Projetos e desejos para 2021
Ideias e projetos para o próximo ano não faltam aos atores. "Queremos voltar ao ativo", diz Lucrécia Noronha, que está a escrever um texto que espera poder apresentar num "espetáculo de teatro em que haja carinho e contacto", sublinha. "Isso está a fazer muita falta. Tornámo-nos pessoas frias. O meu desejo para 2021 é poder dar um abraço às pessoas à vontade."
"Está difícil, mas não impossível. Vamos ser resilientes e ter esperança de que melhores dias virão, custe o que custar", deseja Jorge Vaz, que tem esperança de poder voltar a trabalhar nas radionovelas da Deutsche Welle no próximo ano. "A DW tem sido uma boa parceira para os atores e é uma mais-valia para nós, além do trabalho que nos dá um prazer enorme.
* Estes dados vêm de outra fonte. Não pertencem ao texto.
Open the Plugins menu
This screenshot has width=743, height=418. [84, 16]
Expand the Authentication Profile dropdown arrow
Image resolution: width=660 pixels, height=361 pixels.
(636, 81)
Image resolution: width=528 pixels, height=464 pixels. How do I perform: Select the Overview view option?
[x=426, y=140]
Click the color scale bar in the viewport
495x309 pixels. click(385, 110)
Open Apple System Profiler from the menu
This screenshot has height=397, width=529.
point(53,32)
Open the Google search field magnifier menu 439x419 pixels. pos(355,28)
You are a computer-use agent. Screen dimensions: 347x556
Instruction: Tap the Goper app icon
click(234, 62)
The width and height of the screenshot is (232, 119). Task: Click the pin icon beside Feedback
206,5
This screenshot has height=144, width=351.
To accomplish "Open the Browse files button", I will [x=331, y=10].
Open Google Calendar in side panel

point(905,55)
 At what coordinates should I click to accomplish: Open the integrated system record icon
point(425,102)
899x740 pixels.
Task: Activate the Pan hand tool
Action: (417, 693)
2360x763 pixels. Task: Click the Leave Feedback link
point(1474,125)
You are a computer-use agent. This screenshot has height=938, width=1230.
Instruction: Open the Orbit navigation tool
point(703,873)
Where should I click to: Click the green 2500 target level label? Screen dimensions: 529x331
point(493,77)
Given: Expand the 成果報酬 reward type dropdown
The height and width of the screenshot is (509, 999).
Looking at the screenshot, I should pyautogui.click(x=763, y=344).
Já estamos juntos há muitos anos", lembra o ator.
"Temos de ter fé e acreditar que bons dias virão e que 2021 vai ser um ano diferente. Tudo o que estamos a passar hoje vai ficar na história", acredita Arlete Bombe. "Sabemos que as restrições vão continuar, por isso vamos continuar a idealizar os nossos projetos, mas tendo sempre em conta essas restrições", acrescenta Sabina Fonseca.
"E que todos entremos em 2021 com muita força, muita firmeza. Nada de pensar que a Covid-19 vai arrastar-se. Energias positivas!", deseja Yolanda Fumo, que espera viajar até à cidade de Aalen, sul da Alemanha, no ano que se avizinha. Em junho deste ano, a interpretação moçambicana de "À espera de Godot" devia ter sido apresentada em Aalen, projeto que continuaria com a troca de experiências entre jovens das artes de Vilankulo e da cidade alemã, mas a pandemia tudo mudou. "Entretanto, já começámos a fazer algumas atividades online e os jovens já se apresentaram e trocaram alguns vídeos", conta Yolanda.
Também Abdil Juma tem estado a contactar instituições para produzir mais radionovelas institucionais no próximo ano. "O futuro ainda é sombrio", admite, mas a esperança continua e é preciso "arregaçar as mangas" em 2021 para que a arte não morra. "Porque um país sem arte é um país que não existe."